▸ Task statement
From the records below, find each line with the string "computer" and copy it.

Records from a collection
Content starts
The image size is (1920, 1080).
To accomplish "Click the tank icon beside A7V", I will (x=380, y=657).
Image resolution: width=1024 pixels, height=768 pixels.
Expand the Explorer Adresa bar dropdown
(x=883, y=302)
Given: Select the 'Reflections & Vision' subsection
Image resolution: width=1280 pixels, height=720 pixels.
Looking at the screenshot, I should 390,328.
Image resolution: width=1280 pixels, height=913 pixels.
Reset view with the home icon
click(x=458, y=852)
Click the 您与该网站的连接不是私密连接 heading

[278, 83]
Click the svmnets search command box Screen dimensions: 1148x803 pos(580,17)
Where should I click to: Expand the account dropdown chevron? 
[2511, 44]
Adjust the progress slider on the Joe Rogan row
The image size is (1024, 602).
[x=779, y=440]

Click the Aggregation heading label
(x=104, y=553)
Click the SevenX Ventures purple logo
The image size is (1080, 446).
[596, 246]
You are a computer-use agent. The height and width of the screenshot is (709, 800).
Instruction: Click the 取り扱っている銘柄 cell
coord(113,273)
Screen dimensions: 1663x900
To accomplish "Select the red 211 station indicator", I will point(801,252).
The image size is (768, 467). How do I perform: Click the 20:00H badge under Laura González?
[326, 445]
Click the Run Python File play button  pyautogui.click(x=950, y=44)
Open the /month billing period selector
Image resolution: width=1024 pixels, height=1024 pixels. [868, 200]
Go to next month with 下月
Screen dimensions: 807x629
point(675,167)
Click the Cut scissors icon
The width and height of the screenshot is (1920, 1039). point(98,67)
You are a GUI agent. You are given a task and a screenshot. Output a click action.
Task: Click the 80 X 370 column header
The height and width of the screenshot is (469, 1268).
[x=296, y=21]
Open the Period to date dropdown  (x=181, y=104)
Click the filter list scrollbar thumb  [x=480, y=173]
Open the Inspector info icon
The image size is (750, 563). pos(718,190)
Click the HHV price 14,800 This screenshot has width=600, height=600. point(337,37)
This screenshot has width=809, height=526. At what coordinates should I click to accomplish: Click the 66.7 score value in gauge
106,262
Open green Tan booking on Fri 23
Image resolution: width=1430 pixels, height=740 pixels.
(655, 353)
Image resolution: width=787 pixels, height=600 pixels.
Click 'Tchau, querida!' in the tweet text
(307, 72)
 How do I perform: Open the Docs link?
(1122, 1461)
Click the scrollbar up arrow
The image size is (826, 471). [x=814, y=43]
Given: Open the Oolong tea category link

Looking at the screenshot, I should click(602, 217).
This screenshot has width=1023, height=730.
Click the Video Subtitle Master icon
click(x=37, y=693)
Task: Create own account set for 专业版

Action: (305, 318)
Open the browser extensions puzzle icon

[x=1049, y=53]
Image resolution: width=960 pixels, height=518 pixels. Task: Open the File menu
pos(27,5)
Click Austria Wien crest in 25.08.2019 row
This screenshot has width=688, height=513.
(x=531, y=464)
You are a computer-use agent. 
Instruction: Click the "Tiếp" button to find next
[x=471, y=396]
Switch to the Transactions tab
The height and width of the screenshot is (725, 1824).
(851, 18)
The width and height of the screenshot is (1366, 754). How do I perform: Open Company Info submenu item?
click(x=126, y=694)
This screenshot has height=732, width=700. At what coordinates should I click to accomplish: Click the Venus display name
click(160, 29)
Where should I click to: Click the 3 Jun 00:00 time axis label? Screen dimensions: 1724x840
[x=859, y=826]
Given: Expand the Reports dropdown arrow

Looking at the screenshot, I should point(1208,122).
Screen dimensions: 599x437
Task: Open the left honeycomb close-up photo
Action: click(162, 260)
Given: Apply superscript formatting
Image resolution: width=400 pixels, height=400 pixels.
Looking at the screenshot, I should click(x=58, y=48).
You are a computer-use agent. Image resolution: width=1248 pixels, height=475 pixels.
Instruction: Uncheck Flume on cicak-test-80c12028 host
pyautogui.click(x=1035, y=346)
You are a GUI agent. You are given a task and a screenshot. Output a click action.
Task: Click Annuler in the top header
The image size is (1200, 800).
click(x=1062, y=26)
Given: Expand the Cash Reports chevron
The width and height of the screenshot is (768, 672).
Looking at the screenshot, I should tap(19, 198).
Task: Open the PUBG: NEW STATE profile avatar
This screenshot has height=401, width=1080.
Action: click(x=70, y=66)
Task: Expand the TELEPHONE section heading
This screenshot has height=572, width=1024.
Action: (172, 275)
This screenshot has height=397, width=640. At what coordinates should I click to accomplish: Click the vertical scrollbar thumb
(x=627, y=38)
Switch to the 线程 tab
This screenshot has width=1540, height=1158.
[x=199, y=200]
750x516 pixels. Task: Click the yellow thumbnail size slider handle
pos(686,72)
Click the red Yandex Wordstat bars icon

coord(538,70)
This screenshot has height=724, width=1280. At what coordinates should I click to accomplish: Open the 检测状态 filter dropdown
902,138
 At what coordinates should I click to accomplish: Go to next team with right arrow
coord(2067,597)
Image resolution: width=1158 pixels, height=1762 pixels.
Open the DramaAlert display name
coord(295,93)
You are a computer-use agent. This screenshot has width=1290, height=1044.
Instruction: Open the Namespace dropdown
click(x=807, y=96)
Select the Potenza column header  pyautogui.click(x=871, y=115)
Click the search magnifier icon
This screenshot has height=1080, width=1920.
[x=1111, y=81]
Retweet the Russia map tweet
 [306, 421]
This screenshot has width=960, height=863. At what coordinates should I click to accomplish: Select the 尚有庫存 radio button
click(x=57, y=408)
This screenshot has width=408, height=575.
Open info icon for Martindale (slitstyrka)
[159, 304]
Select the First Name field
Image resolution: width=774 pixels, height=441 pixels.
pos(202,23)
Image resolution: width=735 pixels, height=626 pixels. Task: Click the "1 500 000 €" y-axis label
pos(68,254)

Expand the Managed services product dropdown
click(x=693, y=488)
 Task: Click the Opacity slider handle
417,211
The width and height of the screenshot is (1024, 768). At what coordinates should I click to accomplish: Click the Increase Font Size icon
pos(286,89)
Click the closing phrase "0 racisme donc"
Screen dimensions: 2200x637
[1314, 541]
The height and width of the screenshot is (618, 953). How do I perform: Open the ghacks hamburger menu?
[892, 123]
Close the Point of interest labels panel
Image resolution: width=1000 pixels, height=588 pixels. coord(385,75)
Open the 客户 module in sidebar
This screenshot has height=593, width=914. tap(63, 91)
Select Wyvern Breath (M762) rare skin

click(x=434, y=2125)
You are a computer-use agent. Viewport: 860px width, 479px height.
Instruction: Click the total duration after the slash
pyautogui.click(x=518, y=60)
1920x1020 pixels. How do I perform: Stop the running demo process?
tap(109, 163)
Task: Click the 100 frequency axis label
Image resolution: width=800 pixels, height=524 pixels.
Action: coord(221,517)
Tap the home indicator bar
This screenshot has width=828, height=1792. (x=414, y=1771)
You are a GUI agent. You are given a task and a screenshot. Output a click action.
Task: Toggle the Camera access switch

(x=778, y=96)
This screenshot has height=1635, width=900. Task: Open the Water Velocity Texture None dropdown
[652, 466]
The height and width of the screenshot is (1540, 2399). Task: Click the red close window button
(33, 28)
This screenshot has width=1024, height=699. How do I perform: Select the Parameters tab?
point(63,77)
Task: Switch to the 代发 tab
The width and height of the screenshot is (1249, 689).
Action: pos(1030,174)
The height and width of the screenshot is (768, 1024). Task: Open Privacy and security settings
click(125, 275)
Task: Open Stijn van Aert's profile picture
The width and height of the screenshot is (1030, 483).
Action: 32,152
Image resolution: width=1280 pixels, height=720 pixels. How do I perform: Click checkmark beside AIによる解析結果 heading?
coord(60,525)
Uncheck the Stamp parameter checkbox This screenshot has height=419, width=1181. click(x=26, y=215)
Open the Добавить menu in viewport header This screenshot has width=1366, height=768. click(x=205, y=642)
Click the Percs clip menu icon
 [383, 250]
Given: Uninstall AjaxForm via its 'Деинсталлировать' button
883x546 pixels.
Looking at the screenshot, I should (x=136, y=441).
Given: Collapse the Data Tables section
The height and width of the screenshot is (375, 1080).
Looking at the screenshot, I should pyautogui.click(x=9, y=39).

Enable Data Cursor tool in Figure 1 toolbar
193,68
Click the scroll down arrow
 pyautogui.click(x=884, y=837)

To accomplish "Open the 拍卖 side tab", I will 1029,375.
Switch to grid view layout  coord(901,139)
Content ends
▸ Output for this task
You are a computer-use agent. The height and width of the screenshot is (709, 800).
You are a computer-use agent. 
You are a computer-use agent. Image resolution: width=1248 pixels, height=475 pixels.
You are a computer-use agent. This screenshot has width=1290, height=1044.
You are a computer-use agent. Viewport: 860px width, 479px height.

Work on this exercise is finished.